She went further to talk about exploring the joy and peace we discover when we stop striving to meet others’ expectations and start trusting the voice deep within us. She was of the notion that the braver we are, the luckier we get. , Glennon an activist, speaker, and bestselling author of multiple books tries to show us how to be brave. This workbook is designed to help readers learn how they can discover themselves, accept themselves, and love themselves for whom they are. We want to be loved.HOW TO USE THIS WORKBOOK FOR ENHANCED APPLICATION We don’t understand why we hurt those we love. They’re still here, and we’re still not saying those things. We wish we’d said all those things while they were still here.

We are at war with our bodies, our minds, our souls.

We love our children, we long for children, we do not want children. We wonder if what happened to us that night will mean we can never be touched again without fear.
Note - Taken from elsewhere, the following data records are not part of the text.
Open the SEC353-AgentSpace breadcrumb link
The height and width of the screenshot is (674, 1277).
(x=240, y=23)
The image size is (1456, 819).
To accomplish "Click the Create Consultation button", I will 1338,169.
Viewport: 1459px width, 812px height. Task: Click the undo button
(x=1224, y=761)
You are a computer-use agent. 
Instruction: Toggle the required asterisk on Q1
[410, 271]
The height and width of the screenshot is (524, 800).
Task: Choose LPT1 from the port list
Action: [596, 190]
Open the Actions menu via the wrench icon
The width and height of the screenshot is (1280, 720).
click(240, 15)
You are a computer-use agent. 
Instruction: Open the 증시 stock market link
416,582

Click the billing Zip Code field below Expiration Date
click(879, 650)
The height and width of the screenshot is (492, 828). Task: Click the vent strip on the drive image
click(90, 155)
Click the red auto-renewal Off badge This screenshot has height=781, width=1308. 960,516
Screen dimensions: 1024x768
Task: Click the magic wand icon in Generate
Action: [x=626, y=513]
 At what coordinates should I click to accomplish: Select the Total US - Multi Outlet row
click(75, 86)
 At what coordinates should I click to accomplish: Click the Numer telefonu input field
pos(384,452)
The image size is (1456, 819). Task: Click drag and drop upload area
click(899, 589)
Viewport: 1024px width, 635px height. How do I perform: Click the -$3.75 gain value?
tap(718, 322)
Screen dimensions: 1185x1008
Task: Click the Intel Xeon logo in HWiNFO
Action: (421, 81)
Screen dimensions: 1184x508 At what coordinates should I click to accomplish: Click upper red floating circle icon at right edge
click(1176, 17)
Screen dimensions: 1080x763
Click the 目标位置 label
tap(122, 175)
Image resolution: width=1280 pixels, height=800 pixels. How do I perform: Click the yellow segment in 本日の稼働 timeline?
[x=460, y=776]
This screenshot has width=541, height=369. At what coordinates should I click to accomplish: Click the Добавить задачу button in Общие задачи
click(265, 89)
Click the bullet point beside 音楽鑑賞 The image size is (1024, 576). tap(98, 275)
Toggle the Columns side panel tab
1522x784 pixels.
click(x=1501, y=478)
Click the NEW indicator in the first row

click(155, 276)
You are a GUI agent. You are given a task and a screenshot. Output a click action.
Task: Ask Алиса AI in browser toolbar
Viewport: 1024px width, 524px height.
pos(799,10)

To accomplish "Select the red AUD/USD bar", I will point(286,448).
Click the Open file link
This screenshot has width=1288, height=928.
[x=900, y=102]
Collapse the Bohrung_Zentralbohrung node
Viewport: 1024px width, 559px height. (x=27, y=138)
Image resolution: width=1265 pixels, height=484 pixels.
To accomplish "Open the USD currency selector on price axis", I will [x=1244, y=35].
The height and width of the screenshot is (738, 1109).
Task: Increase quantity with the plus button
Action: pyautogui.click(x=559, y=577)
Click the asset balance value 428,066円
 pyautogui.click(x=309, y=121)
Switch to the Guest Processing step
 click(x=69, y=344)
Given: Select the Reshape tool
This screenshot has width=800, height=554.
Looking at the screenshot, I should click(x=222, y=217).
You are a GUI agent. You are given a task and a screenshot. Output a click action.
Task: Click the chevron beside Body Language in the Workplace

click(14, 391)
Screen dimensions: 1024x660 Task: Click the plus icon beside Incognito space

We have fallen in love and out of love, and people have fallen in love and out of love with us. We say good-bye to animals, to places, to people we cannot live without. We wish we could do better by our children. We wish our parents had done better by us. We are certain that we were meant for more and that we don’t even deserve what we have. We have unrealized dreams and deep regrets. We feel left out, envious, not good enough, sick, and tired. “we all seem to function in the exact same way: We hurt people, and we are hurt by people. This is why Jung suggested: There is no greater burden on a child than the unlived life of a parent.” If we keep passing down the legacy of martyrdom to our daughters, with whom does it end? Which woman ever gets to live? And when does the death sentence begin? At the wedding altar? In the delivery room? Whose delivery room-our children’s or our own? When we call martyrdom love we teach our children that when love begins, life ends. They will believe they have permission to live only as fully as their mothers allowed themselves to live. They will feel obligated to love as well as their mothers loved, after all. Because if we show them that being a martyr is the highest form of love, that is what they will become. What a terrible burden for our daughters to bear-to know that if they choose to become mothers, this will be their fate, too. What a terrible burden for children to bear-to know that they are the reason their mother stopped living. We have been conditioned to prove our love by slowly ceasing to exist. We have lived as if she who disappears the most, loves the most. “Mothers have martyred themselves in their children’s names since the beginning of time.